■ DOCUMENT SEGMENT:
11. In deciding issue No. 5, pertaining to 'limitation', Article 58 of the Limitation Act was applied rightly by the trial Court and in this appeal his view that cause of action arose not on 22-3-1979, but on 7-4-1983, is seriously assailed. Accordingl to the trial Court, defendants were duty-bound to obey DEO's order dated 7-4-1983 (Ex.P-9) because that was based on this Court's decision in the Writ Petition, aforesaid. Learned District Judge also took the view that the defendants were bound by the 'undertaking' dated 30-4-1982 (Ex. P-13). He held that the decision of this Court, cited by defendants, reported in 1980 JLJ SN 39, Jairam and Ors. v. State of M.P. was not applicable on facts. Similarly, in deciding issue No. 7 reliance of defendants on AIR 1976 SC 1973 was held inappropriate and other two decisions too, cited before him, he distingunished. To Wit, 1978 (I) MPWN 6 and AIR 1976 SC 888. He took the view that all those decisions were not concerned with the interpretation of the Adhiniyam or cause of action based thereon. He relied on AIR 1980 SC 16, Sitaram Kashiram Konda's case in holding that the suit was maintainable because Section 9, Civil Procedure Code allows disputes in regards to dismissal of an employee to be adjudicated by Civil Court. He held that cent per cent contribution towards payment to salary of teachers being made by the State Government (as per the Adhiniyam), any illegal action in regard to withholding salary could be challenged in a Civil Court.

12. Both issues are to be determined in the context of the statutory zodiac which the Adhiniyam constitutes along with Rules framed thereunder. To draw a brief outline of the statutory constellation, notice may be first taken of Section 2 of the Adhiniyam comprising of the definition clauses in respect of its few salutary features. As per clause (a) 1-8-1978 is notified in M. P. Gazette dated 31-7-1978 as the date on which the Adhiniyam comes into force. Pursuant to clause (b) 'Competent Authority' is similarly notified, on 20-8-1978, in a tabular form in respect of Primary and Middle Schools, District Education Officer; for 'Higher Secondary School including Primary School and Middle School under its Management', the Divisional Superintendent of Education; and for any College, M. P. Uchcha Shiksha Anudan Ayog. The term 'Teacher' is defined to mean 'a teacher of an institution in respect of whose employment maintenance grant is paid by State Government or the Ayog' and who is 'employed with the prior approval of the authorities specified by the State Government in this behalf.....but does not include a teacher whose appointment is disapproved under clause (c) of Section 6'. Clause (j) defines the term 'salary' to mean 'the pay and dearness allowance for the time being payable to a teacher or an employee at the rate approved for the purpose of payment of maintenance grant.' 'Section 10 of the Adhiniyam empowers State Government to make rules for carrying out the purposes of the Act and enumerates specifically also certain matters', referring explicitly to the provisions of Section 5 and sub-clauses (i), (ii), (iii) and (iv) of Section 6(a) and Section 6(7).

■ ROWS:
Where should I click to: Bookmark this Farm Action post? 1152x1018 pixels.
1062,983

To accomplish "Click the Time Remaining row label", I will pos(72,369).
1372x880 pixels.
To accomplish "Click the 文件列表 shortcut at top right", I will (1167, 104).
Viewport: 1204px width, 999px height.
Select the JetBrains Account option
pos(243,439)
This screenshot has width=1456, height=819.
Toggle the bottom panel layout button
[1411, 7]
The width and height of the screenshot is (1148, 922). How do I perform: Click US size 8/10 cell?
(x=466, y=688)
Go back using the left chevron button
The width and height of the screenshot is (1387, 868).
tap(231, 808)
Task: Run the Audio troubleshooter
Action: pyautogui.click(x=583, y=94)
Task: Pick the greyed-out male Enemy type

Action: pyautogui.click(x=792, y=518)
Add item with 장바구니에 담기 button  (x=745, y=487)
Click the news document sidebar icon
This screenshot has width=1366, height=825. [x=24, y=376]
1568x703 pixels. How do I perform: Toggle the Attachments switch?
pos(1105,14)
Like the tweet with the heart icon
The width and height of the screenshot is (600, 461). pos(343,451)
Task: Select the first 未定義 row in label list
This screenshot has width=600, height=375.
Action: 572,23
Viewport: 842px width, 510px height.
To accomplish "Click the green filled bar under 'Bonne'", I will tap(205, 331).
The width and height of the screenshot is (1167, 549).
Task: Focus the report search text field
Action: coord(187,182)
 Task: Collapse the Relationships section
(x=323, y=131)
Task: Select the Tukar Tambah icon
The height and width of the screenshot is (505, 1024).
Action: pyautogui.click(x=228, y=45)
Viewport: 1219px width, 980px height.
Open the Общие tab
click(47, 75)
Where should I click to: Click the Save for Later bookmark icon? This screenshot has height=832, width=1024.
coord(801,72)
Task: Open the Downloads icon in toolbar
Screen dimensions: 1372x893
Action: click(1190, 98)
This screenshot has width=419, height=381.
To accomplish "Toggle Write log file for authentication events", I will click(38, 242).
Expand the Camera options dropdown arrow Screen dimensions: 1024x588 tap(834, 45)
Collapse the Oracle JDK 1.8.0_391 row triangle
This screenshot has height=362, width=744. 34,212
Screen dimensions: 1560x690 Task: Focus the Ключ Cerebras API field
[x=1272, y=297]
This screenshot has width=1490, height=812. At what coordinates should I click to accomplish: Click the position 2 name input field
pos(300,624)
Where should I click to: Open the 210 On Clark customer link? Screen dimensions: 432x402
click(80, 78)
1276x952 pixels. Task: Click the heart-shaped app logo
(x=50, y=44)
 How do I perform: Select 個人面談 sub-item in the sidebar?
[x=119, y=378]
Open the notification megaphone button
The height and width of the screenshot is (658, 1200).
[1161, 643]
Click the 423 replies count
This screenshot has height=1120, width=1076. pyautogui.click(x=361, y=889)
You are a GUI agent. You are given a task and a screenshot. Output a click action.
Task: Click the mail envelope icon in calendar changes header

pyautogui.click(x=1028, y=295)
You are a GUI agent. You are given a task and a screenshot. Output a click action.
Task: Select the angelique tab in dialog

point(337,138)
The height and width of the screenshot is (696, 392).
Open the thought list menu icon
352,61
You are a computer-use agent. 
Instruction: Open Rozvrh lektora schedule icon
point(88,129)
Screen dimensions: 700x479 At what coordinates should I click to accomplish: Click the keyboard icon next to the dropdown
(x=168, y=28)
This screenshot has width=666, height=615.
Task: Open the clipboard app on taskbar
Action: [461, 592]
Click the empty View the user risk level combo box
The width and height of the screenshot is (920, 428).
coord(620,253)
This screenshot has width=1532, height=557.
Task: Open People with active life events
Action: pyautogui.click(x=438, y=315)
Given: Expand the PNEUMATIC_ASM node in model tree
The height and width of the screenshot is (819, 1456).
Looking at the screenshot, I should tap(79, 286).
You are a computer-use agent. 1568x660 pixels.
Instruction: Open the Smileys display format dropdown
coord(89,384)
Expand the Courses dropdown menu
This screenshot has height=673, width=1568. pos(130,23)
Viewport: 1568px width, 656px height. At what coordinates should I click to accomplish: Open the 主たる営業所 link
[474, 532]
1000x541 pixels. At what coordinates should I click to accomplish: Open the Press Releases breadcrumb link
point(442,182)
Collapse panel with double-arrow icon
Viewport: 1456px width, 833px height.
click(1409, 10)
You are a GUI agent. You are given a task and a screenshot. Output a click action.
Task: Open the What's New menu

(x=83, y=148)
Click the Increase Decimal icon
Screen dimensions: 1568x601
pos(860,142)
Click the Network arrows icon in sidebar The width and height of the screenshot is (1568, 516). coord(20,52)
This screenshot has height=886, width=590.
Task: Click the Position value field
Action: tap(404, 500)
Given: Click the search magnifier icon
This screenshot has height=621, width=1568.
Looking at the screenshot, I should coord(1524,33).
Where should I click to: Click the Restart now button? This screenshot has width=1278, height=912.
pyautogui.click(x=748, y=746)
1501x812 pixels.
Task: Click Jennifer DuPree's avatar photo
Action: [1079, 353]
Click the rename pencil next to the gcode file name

■ PROBLEMS:
1. List every law report citation that appears in the judgment excerpt.
2. Answer these from the judgment excerpt:
(a) What is the date of the DEO's order marked Ex.P-9?
(b) Who is the competent authority for Primary and Middle Schools?
(c) On what date does the Adhiniyam come into force?
3. Carry on the judgment excerpt from its last sentence.
The records are separate material and have no link to the judgment excerpt.

■ FINAL ANSWERS:
1.
1980 JLJ SN 39 (Jairam and Ors. v. State of M.P.)
AIR 1976 SC 1973
1978 (I) MPWN 6
AIR 1976 SC 888
AIR 1980 SC 16 (Sitaram Kashiram Konda's case)

2.
(a) 7-4-1983
(b) The District Education Officer
(c) 1-8-1978

3.
13. Following sets of Rules are framed by the State Government in exercise of the powers conferred on it under Section 10 : -

'(1) The Madhya Pradesh Ashaskiya Shikshan Sanstha (Adhyapakon Tatha Anya Karmachariyon Ke Nilamban) Niyam, 1978, hereinafter, referred to as 'Suspension Rules.'

(2) The Madhya Pradesh Ashaskiya Shikshan Sanstha (Adhyapak Tatha Anya Karmachari) Appeal Rules, 1978 hereinafter, referred to as 'Appeal Rules.'

(3) The Madhya Pradesh Ashaskiya Shikshan Sanstha (Adhyapakon Tatha Anya Karmchariyon Ki Bharti) Niyam, 1979, hereinafter referred as 'Recruitment Rules.'

(4) The Madhya Pradesh Ashaskiya Shikshan Sanstha (Adhyapakon Tatha Anya Karamchariyon Ko Padachyut Karne Sewa Se Hatane Sambandhi Prakriya) Niyam 1983, hereinafter referred to as 'D. E. Rules.'

(5) The Madhya Pradesh Ashaskiya Shikshan Sanstha (Institutional Fund) Rules, 1983, hereinafter, referred to as the Salary Rules.'

Reference is also necessary to Notification dated 31-8-1978, issued pursuant to Section 6(a)(iii) of the Adhiniyam specifying 'appellate authorities' and their respective jurisdictions in a tabular form :

(1) In respect of Primary School and Middle School : Divisional Superintendent of Education;

(2) For 'Higher Secondary School including Primary School and Middle School under its Managements' Director of Public Instructions, Madhya Pradesh; and

(3) for colleges: State Government.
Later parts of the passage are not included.